つまり、幾多の小さなドラマが周辺に存在したとしても、それが自身の人生観に影響を与えるかどうかはまたまったく別の問題ということである。
例をとってみよう。
霖之助は棚を探り、一つの小箱を取り出した。
この中には一組の結婚指輪が入っている。
昔、自分に向かって贈られた指輪だ。
全く、柄にもない。
聞いてくれるか、霖之助の昔話を。
そう、あれは、雪がちらつく寒い寒い夜の――
「霖之助さーん! 指輪ある? あ、あるわね! もらってくわ、つけといて!」
ああ、そう、思い出す暇もなく、物語とは失われていくものなのだ。
霖之助はゆっくりと店内の椅子に座りなおし、霊夢のツケを数えるのに没頭した。
☆ ☆
ベルがないので効果音は萃香がやった。
「リーンゴーン」
神父がいないので慧音が十字をきった。
「霧雨魔理沙、汝、健やかなる日も、穏やかなる日も、博麗霊夢と共に歩んでいくことを誓うか」
教会がないので場所は博麗神社だった。
「え? やだよ」
「私もいやかな」
「では、指輪の交換を」
「リーンゴーン」
こうしてめでたく霊夢と魔理沙はどこからみても正に正しい文句なしの結婚を行った。
「はいじゃあ、私たちは一目で結婚してるって分かるから、生活費かかるだけのいらない子供たちは帰った帰った。ああ、勘当ってことでお願いね」
「ひでえやつ……」
ベルの音は爽やかに澄んだ青い空に吸い込まれるようにして響いていた。
「リーンゴーン」
☆ ☆
森近霖之助はもう半生を語ろうなどとは思わない。
今だって意地になって霊夢のツケを計算している。魔理沙の分だって続けて計算してしまおうという魂胆だ。

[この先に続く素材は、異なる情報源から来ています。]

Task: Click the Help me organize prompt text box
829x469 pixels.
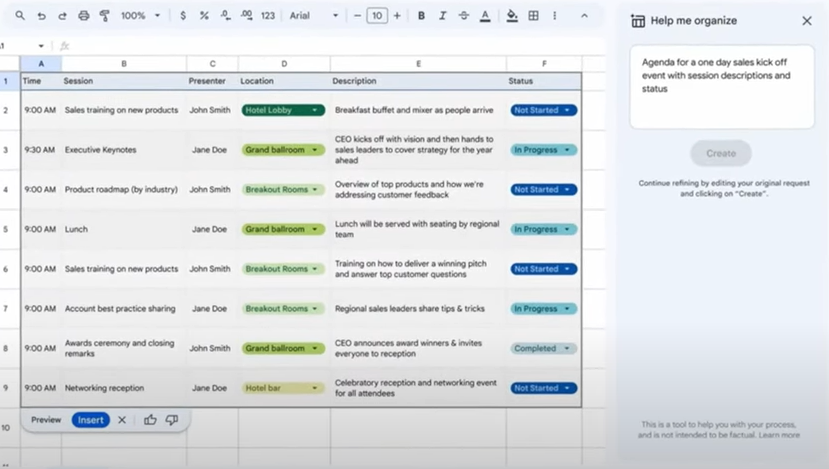Action: coord(721,86)
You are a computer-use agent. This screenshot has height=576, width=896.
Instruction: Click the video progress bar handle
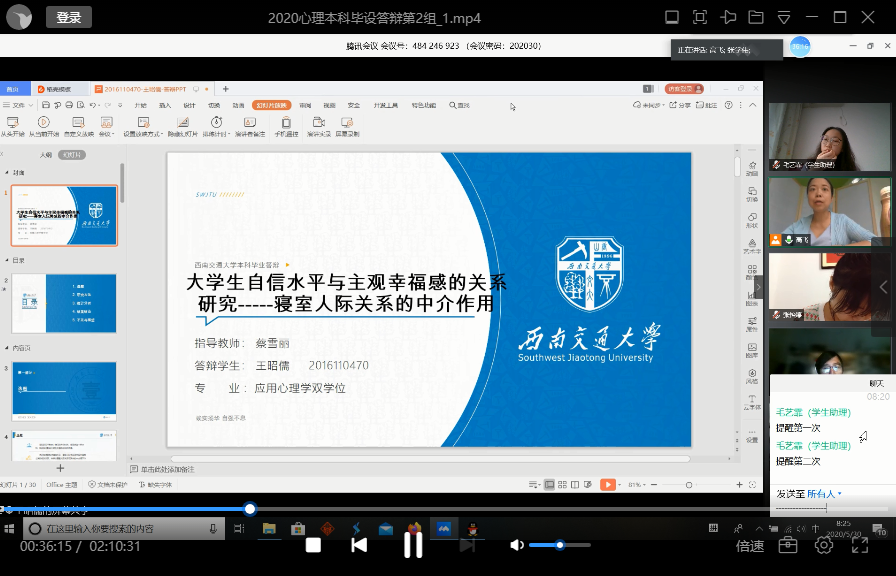tap(250, 509)
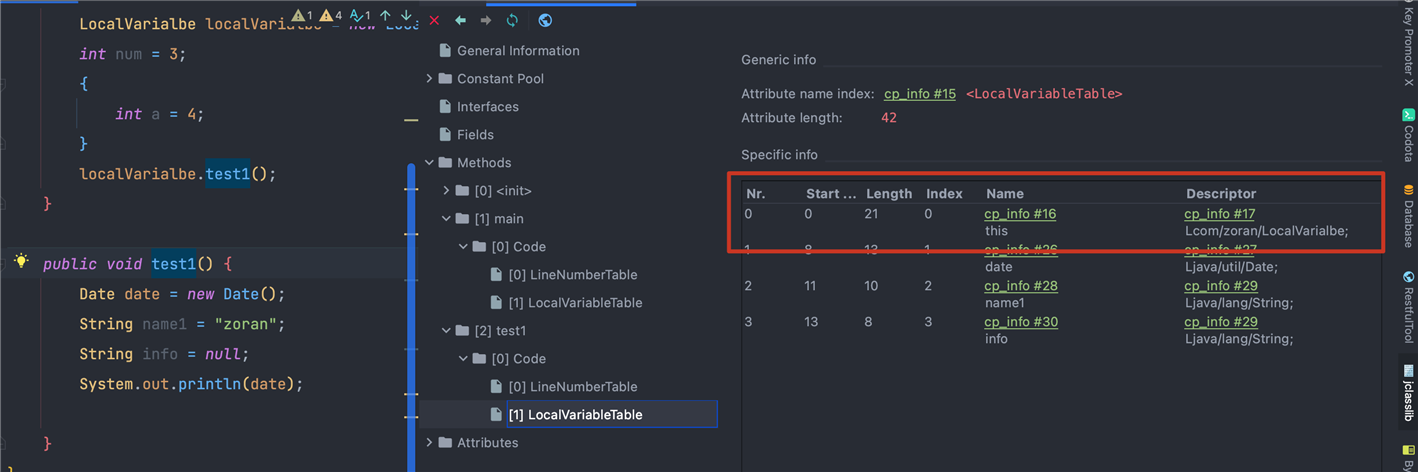Click the globe web browser icon

(545, 20)
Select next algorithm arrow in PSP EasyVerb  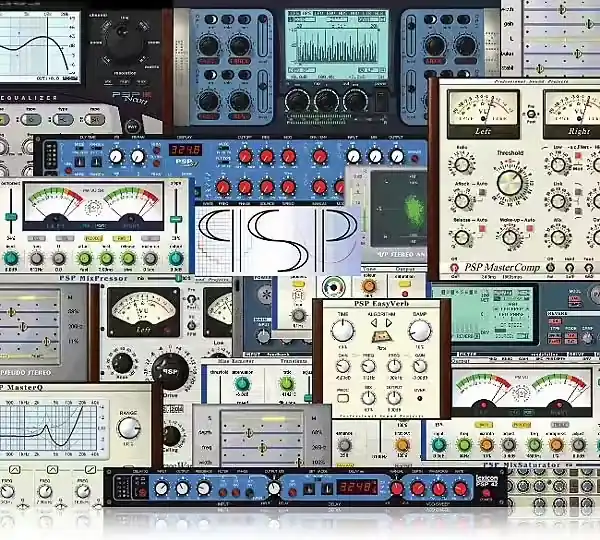[388, 323]
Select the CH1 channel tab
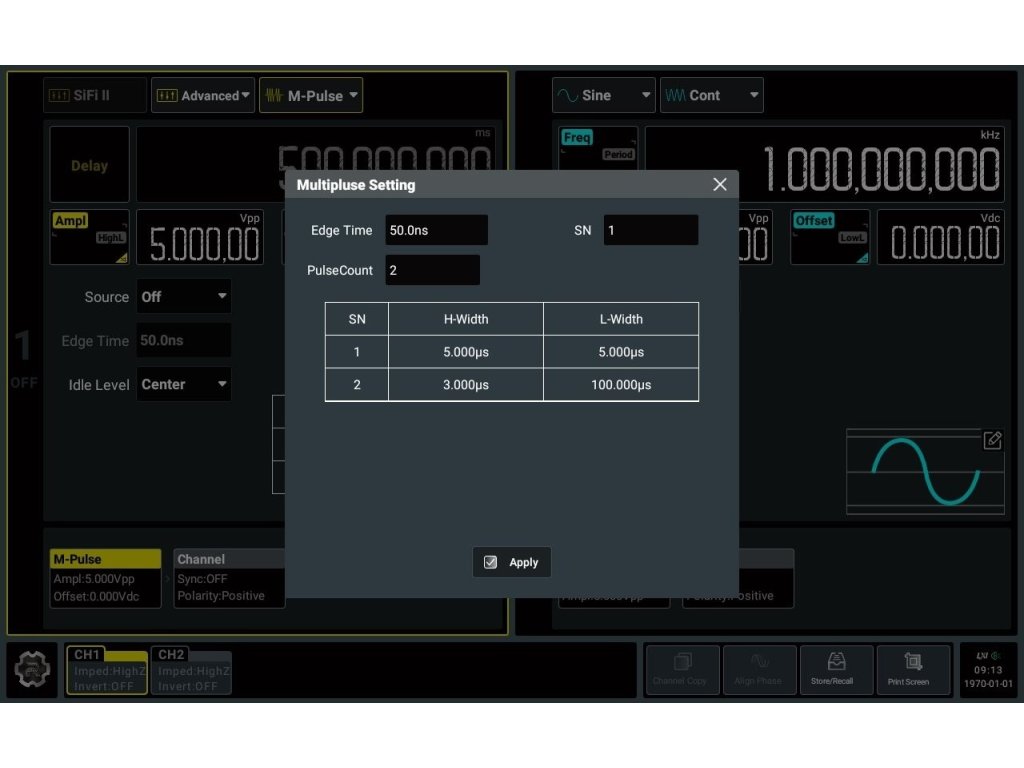1024x768 pixels. (x=107, y=670)
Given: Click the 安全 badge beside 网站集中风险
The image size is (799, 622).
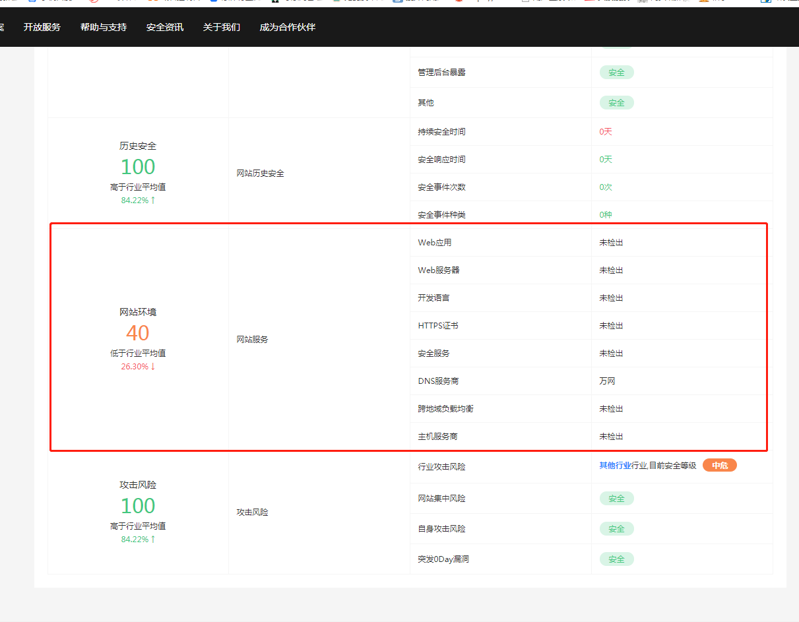Looking at the screenshot, I should pos(616,498).
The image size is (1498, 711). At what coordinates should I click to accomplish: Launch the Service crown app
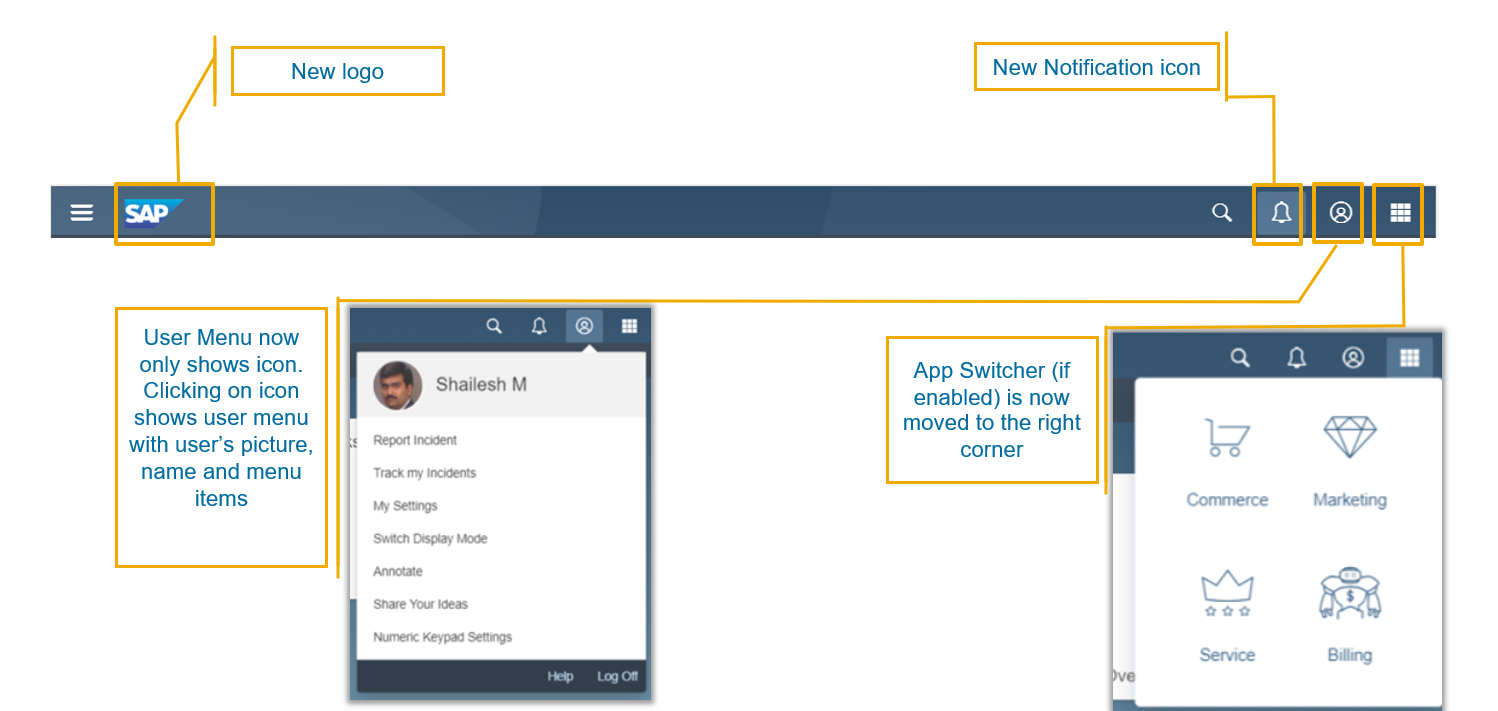click(x=1227, y=617)
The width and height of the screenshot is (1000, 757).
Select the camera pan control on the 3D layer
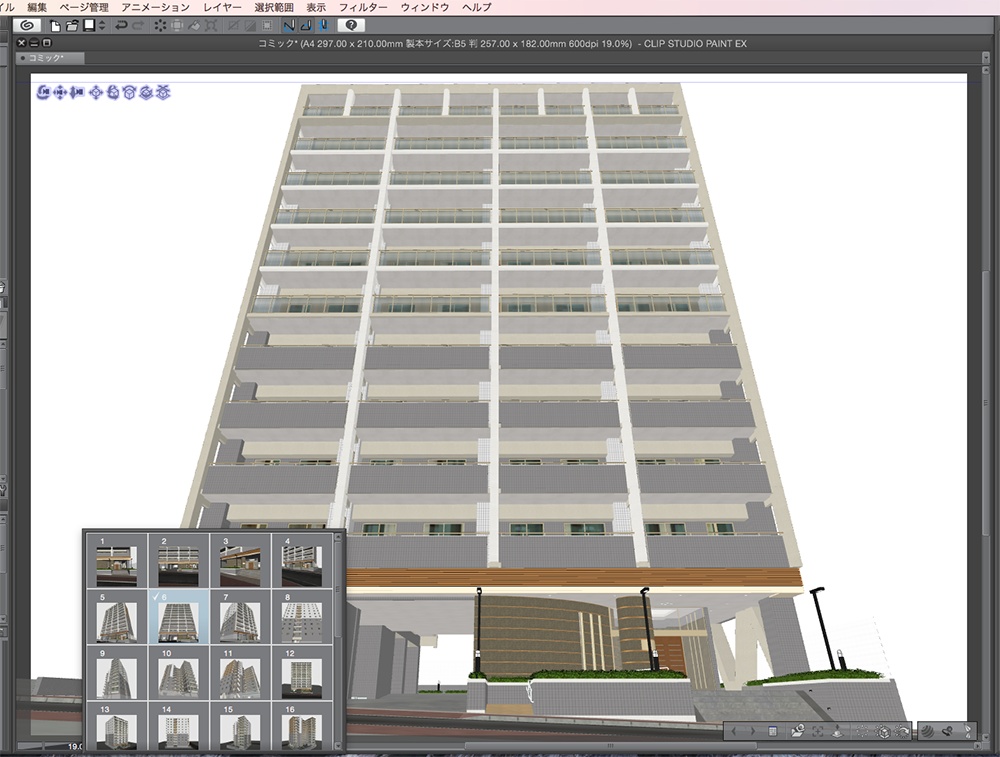pos(60,93)
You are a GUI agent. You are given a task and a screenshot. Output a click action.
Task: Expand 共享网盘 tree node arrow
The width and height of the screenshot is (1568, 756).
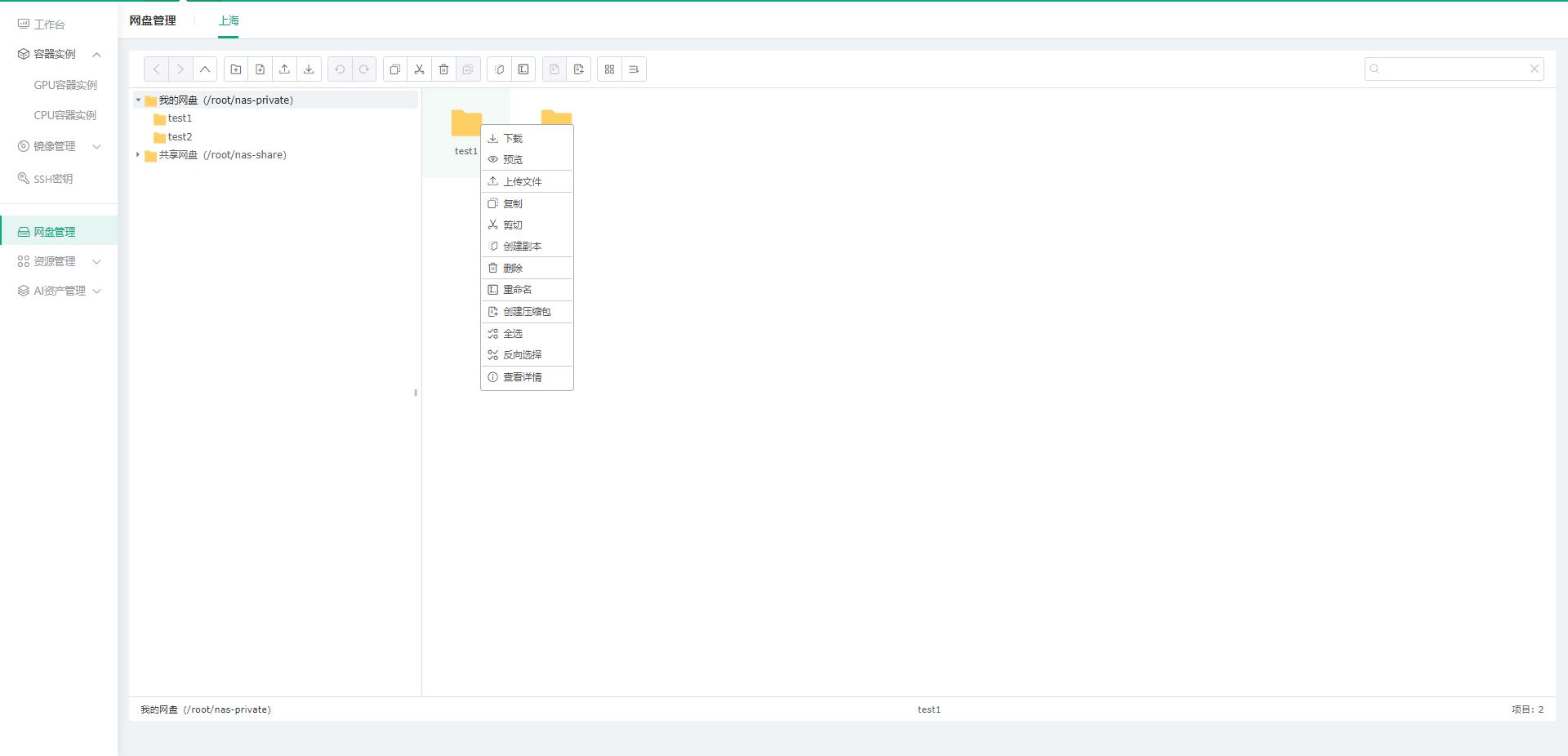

だってなんか色々由来のある道具とか逸話のある骨董品とか持ってても、結局それは客の手に渡るのであって霖之助にはこれっぽっちも関係のないお話ではないか。そんなところから人生の何たるかを読み取ろうなんて横着にもほどがある。道具から読み取るのは使用目的だけで十分で、だから霖之助は今日もツケを数えるのだ。
あの指輪だって色々お話があったわけだが、人の手に渡った今更となってはそんなことどうでもいいわけである。
まあ、あれはよい指輪だった。なんに使うかは知らないが、きっと彼女達だって大切に使ってくれるに違いない。違いない。
と、香霖堂の扉が開き、明かりが入ってきた。
「霖之助さーん。いるー?」
霊夢だ。
いいタイミングである。丁度彼女のツケを数え終えたのだ。耳をそろえて払ってもらおうじゃないか。
「やあ、霊夢。さっそくだがツ」
「霖之助さん、これいらなくなったから買い取って」
ごとっ、と霊夢が差し出してきたのは、いつか見た指輪箱。
「結婚指輪なんて結婚以外に使えなくて不便よねえ。見積もりお願い。またくるわー」
彼女は一気にまくし立てて、嵐のように去っていった。
「……」
だから今日も霖之助は胃が痛い。
「……はぁ」
舞い戻ってきた小箱をつついて思うのだ。
そう、あれは、雪がちらつく寒い寒い夜のことだった。
霖之助は寒い店内で、ストーブをつける金もなく凍えていた。
突然ドアが開いて冷たい風が入ってきたのだ。
まだ幼い霊夢だった。
『霖之助さん! これ結婚指輪! 霖之助さんに指輪あげる!』
可愛いものだ、と当時の霖之助は思った。
『買い取りよ? 少しはお賽銭の足しになるわよね。魔女の老舗、霧雨の両親がつけてた結婚指輪だもの。ぶんどってきてやったわ』
すぐに撤回した。
ああ怖い怖い。
だからこの店においてある商品に関する小話などあまりしないといったではないか。
しかし、これでまたこの指輪には新たな逸話が付属したわけでもある。
ああ全く全く。
指輪を買い取ったら、霊夢のツケをはじめから計算しなおさなくては。